[[ Available data open ]]

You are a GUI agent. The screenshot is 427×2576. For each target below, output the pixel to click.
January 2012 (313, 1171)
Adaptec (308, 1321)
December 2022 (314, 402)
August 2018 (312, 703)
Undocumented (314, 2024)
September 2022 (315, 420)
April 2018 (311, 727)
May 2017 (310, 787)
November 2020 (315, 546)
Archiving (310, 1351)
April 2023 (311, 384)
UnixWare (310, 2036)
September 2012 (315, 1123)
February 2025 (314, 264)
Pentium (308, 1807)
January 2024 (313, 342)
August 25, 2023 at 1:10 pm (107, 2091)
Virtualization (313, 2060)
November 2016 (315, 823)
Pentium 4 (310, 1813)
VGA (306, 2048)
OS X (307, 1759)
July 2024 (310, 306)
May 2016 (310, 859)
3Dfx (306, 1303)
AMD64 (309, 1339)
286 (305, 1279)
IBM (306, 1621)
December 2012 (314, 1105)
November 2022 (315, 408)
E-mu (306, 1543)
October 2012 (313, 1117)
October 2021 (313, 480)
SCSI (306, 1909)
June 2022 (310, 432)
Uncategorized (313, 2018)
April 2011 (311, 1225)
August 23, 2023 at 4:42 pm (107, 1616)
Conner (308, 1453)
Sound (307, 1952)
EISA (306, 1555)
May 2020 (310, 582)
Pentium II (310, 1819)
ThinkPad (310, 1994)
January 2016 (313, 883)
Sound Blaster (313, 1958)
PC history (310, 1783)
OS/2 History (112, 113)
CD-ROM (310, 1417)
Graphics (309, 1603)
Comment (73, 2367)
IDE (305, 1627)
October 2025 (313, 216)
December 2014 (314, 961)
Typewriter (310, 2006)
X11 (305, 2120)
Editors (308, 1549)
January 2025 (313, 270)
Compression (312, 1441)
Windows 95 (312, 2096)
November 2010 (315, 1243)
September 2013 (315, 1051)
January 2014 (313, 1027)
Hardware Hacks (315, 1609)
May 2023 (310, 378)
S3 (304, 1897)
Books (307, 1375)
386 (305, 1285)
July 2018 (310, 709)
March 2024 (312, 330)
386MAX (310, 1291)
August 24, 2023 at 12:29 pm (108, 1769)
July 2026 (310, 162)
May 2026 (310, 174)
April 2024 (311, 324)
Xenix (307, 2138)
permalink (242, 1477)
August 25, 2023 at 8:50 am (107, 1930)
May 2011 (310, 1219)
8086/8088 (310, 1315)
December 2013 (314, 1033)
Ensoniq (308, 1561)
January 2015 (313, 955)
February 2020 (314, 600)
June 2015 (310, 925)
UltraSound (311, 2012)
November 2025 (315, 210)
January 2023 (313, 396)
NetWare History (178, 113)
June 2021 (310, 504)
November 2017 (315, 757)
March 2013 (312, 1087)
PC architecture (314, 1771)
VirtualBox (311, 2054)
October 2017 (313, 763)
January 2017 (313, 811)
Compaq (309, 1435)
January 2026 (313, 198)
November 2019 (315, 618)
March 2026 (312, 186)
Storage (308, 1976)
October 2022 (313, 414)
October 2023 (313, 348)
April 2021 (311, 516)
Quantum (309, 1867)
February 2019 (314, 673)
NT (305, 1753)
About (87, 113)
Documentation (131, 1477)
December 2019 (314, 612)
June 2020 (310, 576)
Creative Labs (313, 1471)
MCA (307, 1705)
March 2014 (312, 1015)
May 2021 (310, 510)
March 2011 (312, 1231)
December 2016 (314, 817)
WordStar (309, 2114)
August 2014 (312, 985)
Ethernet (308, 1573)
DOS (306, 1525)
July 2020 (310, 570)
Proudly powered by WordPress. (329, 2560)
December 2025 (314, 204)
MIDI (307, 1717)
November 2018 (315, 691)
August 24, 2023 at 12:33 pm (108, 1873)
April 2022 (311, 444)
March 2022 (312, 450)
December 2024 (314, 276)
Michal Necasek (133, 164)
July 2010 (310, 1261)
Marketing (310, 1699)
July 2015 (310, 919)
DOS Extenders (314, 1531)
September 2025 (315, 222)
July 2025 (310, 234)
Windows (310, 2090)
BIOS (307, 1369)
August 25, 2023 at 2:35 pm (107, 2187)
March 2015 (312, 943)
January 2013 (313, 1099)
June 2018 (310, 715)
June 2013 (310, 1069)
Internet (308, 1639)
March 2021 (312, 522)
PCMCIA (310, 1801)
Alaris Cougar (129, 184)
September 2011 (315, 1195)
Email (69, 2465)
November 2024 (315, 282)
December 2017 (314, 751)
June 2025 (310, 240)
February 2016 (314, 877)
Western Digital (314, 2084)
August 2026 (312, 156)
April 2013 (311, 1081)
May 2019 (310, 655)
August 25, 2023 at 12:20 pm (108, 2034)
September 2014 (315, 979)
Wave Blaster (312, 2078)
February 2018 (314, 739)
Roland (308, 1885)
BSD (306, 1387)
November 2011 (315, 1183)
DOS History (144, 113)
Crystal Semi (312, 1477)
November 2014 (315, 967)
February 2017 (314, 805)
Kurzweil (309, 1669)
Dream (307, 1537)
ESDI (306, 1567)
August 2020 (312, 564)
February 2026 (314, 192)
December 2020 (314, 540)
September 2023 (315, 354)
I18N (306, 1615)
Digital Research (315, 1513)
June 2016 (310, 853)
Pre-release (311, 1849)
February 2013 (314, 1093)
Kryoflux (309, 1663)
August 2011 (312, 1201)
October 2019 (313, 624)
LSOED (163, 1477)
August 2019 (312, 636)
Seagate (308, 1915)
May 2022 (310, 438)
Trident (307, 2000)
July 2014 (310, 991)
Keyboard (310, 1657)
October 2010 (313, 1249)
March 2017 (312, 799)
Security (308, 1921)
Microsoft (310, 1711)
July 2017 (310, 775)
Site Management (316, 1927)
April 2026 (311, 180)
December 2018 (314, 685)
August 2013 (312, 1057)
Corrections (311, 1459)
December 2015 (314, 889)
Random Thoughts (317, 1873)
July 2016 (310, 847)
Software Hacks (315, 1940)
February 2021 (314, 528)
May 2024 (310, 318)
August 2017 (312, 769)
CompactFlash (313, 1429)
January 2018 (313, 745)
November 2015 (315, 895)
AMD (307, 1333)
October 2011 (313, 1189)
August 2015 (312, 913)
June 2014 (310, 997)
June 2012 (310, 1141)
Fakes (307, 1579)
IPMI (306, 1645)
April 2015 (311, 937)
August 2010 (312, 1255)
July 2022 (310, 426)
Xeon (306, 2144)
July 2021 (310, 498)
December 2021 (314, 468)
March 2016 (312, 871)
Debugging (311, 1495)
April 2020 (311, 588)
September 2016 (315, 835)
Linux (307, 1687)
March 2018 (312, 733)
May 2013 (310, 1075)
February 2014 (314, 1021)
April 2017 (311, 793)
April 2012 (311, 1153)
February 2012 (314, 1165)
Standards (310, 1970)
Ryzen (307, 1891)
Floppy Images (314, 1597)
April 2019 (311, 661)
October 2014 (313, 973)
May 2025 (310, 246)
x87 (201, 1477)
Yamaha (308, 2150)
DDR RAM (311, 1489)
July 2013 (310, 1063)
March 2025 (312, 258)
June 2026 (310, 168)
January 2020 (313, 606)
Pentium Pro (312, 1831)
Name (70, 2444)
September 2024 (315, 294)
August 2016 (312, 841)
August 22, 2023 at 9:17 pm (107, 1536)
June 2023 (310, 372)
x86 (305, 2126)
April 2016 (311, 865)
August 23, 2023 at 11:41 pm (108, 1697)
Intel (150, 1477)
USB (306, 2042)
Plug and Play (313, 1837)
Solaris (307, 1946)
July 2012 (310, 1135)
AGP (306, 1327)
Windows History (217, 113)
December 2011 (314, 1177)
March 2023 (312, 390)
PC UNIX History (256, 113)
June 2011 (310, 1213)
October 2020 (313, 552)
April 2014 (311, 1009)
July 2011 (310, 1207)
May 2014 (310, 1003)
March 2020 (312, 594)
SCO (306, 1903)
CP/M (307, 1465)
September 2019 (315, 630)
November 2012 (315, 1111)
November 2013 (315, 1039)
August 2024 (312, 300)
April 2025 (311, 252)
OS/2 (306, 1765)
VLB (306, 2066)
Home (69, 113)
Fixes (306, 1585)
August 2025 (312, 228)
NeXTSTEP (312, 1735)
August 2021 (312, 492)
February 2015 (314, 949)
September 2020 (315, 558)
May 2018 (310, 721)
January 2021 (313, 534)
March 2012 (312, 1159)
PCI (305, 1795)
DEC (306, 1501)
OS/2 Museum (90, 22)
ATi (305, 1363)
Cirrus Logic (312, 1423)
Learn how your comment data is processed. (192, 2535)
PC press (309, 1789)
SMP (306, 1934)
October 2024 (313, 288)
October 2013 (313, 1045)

[[ Available data closed ]]

**Task**
Looking at the records above, return exactly the lines from the line with "April 2019 (311, 661)" to the line with "September 2024 (315, 294)", both ends included.

**Exercise answer**
April 2019 (311, 661)
October 2014 (313, 973)
May 2025 (310, 246)
x87 (201, 1477)
Yamaha (308, 2150)
DDR RAM (311, 1489)
July 2013 (310, 1063)
March 2025 (312, 258)
June 2026 (310, 168)
January 2020 (313, 606)
Pentium Pro (312, 1831)
Name (70, 2444)
September 2024 (315, 294)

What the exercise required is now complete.